问题
I tried to upgrade my flink version in my cluster to 1.3.1 (and 1.3.2 as well) and I got the following exception in my task managers:
2018-02-28 12:57:27,120 ERROR org.apache.flink.streaming.runtime.tasks.StreamTask - Error during disposal of stream operator.
org.apache.kafka.common.KafkaException: java.lang.InterruptedException
at org.apache.kafka.clients.producer.KafkaProducer.close(KafkaProducer.java:424)
at org.apache.flink.streaming.connectors.kafka.FlinkKafkaProducerBase.close(FlinkKafkaProducerBase.java:317)
at org.apache.flink.api.common.functions.util.FunctionUtils.closeFunction(FunctionUtils.java:43)
at org.apache.flink.streaming.api.operators.AbstractUdfStreamOperator.dispose(AbstractUdfStreamOperator.java:126)

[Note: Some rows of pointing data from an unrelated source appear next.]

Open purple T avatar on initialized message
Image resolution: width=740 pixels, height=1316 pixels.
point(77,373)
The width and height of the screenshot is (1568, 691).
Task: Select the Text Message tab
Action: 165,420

at org.apache.flink.streaming.runtime.tasks.StreamTask.disposeAllOperators(StreamTask.java:429)
at org.apache.flink.streaming.runtime.tasks.StreamTask.invoke(StreamTask.java:334)
at org.apache.flink.runtime.taskmanager.Task.run(Task.java:702)
at java.lang.Thread.run(Thread.java:748)
Caused by: java.lang.InterruptedException
at java.lang.Object.wait(Native Method)
at java.lang.Thread.join(Thread.java:1252)
at java.lang.Thread.join(Thread.java:1326)
at org.apache.kafka.clients.producer.KafkaProducer.close(KafkaProducer.java:422)
... 7 more
The job manager showed that it failed to connect with the task managers.
I am using FlinkKafkaProducer08
.
Any ideas?
回答1:
First of all, from the stack trace above: it was thrown during operator cleanup of a non-graceful termination (otherwise this code is not executed). It looks as if it should be followed by the real exception that caused the initial problem. Can you provide some more parts of the log?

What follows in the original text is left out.